3. How We Use Your Information

We use the information above to provide, maintain, and improve the Service; to authenticate you and manage your account; to process subscriptions; to support integrations you enable; to send important service or security notices; and to comply with law. We may use aggregated or anonymized data for analytics and product improvement. We do not sell your personal information.

4. Data Storage and Security

Your data is stored on infrastructure we use to run the Service (e.g. databases, hosting). We take reasonable technical and organizational measures to protect your data against unauthorized access, loss, or misuse. No system is completely secure; we encourage you to use a strong password and keep it confidential.

5. Sharing and Disclosure

We do not sell your personal data.

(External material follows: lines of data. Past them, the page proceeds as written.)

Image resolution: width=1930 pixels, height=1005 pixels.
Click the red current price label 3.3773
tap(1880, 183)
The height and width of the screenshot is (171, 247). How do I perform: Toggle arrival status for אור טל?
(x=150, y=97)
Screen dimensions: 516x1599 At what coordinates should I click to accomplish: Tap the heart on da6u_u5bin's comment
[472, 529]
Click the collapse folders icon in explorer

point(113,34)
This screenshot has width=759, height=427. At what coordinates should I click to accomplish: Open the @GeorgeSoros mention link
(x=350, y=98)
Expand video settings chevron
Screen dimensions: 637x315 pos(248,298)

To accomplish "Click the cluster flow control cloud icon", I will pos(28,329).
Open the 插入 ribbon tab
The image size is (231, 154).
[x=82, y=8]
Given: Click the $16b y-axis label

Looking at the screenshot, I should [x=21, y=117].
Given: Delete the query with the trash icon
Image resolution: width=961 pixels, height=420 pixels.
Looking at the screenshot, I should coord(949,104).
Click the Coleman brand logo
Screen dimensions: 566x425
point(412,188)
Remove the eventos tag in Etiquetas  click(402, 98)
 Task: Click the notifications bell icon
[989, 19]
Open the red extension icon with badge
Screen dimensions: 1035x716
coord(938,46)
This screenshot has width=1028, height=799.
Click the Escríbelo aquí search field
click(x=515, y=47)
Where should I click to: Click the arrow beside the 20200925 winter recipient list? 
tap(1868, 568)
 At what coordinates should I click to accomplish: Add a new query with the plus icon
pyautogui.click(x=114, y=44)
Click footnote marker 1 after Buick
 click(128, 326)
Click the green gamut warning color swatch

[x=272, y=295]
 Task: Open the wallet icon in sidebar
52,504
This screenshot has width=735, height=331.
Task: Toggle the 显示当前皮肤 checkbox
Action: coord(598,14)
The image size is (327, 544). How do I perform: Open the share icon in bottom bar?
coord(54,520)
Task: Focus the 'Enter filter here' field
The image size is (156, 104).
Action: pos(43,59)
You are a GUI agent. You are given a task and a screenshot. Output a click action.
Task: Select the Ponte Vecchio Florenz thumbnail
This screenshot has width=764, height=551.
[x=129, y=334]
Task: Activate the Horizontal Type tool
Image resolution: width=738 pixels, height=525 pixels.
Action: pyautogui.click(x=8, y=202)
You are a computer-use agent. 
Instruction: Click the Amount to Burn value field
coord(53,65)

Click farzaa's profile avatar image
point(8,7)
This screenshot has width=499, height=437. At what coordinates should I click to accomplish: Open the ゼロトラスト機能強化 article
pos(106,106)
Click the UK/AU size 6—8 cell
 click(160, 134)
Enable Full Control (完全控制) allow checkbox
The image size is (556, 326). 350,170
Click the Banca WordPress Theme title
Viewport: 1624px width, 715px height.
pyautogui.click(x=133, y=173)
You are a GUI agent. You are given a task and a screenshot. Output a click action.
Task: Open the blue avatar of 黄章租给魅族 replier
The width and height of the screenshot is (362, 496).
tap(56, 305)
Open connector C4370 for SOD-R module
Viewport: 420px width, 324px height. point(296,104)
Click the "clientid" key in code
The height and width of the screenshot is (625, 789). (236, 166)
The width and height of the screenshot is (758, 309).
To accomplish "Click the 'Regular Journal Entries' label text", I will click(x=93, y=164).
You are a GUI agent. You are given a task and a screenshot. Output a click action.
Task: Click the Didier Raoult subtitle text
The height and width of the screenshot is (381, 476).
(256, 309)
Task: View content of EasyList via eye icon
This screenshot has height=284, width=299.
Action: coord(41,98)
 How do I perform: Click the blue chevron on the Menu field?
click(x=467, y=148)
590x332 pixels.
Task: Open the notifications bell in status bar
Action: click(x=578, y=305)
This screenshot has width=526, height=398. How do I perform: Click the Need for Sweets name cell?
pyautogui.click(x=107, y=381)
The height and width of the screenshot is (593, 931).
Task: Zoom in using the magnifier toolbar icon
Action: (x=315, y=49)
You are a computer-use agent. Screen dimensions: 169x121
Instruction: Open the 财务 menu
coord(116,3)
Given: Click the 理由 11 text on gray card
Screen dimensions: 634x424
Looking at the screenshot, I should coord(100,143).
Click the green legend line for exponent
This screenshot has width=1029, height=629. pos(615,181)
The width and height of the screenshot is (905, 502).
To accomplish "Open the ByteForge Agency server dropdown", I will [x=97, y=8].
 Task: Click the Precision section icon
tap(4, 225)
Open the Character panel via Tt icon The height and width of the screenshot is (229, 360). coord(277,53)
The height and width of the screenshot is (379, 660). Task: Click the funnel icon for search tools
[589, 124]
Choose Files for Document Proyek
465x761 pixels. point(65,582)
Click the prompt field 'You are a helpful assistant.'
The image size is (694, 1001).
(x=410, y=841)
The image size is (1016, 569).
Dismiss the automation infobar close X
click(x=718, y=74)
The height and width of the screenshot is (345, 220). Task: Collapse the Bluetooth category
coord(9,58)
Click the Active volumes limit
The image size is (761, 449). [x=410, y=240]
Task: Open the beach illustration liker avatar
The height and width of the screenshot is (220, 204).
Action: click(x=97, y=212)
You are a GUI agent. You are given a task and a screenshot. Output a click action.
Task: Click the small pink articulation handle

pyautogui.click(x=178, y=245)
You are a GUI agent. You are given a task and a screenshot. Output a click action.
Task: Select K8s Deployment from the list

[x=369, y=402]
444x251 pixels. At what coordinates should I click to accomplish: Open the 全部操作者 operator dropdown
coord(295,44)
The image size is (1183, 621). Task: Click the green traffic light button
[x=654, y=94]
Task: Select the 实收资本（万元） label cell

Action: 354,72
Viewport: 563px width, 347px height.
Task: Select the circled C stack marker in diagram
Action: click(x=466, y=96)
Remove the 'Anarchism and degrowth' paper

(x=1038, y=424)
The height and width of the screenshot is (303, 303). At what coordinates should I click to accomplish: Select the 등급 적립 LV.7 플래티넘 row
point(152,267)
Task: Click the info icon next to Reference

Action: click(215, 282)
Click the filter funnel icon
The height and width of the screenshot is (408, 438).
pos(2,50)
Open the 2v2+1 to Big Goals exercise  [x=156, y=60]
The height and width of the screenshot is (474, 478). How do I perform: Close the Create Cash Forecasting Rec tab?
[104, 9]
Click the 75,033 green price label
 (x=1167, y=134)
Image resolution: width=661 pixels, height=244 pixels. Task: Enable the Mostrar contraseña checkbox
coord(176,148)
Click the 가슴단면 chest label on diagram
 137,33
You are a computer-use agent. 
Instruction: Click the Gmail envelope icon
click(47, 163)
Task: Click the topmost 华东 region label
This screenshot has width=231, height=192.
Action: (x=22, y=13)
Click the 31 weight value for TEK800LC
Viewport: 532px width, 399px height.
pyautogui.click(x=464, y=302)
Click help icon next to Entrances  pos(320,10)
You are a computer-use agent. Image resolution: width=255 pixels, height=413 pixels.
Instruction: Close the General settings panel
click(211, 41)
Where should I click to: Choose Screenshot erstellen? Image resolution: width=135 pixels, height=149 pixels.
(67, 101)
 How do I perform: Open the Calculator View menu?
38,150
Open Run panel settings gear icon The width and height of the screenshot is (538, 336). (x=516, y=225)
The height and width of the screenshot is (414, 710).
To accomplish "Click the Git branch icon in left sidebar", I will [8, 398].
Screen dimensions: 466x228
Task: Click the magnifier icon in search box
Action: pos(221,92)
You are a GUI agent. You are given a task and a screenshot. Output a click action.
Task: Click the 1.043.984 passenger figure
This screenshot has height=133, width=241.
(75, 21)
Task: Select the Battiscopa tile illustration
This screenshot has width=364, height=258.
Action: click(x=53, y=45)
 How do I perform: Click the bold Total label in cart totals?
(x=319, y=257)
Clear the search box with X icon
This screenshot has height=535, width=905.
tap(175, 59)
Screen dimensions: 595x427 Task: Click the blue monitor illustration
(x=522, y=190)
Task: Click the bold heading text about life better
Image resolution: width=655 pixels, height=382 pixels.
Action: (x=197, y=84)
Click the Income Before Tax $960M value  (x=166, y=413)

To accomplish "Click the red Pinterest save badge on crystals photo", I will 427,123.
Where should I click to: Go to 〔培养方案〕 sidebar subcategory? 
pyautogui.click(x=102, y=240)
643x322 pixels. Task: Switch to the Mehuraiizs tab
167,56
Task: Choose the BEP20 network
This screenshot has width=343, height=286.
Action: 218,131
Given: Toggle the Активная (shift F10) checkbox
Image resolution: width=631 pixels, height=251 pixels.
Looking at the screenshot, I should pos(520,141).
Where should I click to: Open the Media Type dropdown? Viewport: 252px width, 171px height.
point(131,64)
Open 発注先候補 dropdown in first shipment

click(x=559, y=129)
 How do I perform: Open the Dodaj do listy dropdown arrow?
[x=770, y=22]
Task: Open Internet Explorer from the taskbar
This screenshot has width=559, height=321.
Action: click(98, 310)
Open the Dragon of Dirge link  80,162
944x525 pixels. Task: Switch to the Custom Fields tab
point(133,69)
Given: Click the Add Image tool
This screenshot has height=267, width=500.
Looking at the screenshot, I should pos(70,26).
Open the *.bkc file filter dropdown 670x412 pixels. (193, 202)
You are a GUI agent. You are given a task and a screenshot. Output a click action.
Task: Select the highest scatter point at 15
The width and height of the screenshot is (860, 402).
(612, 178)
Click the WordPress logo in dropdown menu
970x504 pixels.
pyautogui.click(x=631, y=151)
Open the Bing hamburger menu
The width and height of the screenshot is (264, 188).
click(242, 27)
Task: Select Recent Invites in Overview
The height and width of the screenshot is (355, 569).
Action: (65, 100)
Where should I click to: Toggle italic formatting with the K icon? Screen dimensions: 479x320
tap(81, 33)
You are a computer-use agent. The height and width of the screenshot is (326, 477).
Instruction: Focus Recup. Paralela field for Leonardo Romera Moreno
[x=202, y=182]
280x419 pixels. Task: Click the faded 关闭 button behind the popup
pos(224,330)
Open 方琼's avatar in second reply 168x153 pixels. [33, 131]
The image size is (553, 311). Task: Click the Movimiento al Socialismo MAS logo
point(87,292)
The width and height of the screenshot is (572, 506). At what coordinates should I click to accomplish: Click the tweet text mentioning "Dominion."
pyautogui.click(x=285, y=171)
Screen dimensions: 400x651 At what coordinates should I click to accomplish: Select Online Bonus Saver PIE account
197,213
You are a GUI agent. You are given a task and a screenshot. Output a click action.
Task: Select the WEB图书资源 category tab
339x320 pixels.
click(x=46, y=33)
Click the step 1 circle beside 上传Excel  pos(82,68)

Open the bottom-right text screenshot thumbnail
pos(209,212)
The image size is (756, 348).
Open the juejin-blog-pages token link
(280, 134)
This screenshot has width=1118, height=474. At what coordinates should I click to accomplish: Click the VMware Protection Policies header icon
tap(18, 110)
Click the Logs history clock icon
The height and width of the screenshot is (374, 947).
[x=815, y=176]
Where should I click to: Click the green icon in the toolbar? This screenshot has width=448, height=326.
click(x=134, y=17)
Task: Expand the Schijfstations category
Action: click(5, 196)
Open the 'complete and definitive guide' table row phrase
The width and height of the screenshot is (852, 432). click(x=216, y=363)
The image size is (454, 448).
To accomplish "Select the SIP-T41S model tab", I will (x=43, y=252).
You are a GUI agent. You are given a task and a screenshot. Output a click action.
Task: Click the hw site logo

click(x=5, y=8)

We may share data with service providers that help us operate the Service (e.g. hosting, email, payment processing), subject to confidentiality and data-handling agreements. Where we show display ads, advertising partners may process data as described in the Advertising section below. We may disclose information if required by law, to protect our rights or safety, or with your consent.

6. Advertising

On some public pages (for example our marketing site and sign-in), we may show display advertisements served by Google AdSense or similar partners. Those partners may use cookies, pixels, or similar technologies to measure delivery and, where permitted, to personalize ads. You can read how Google uses data when you use our site in Google’s Partner Sites policy and Google’s Advertising policy. VESSEL Pro subscribers are not shown these display ad units in the app experience we control.

If you are in the European Economic Area, the United Kingdom, or other regions that require consent for personalized advertising, you may need a certified consent management platform (CMP) and Google Consent Mode configuration to comply with applicable rules. We do not yet operate an in-app consent banner for ads; consult your legal advisor if you serve users in those regions.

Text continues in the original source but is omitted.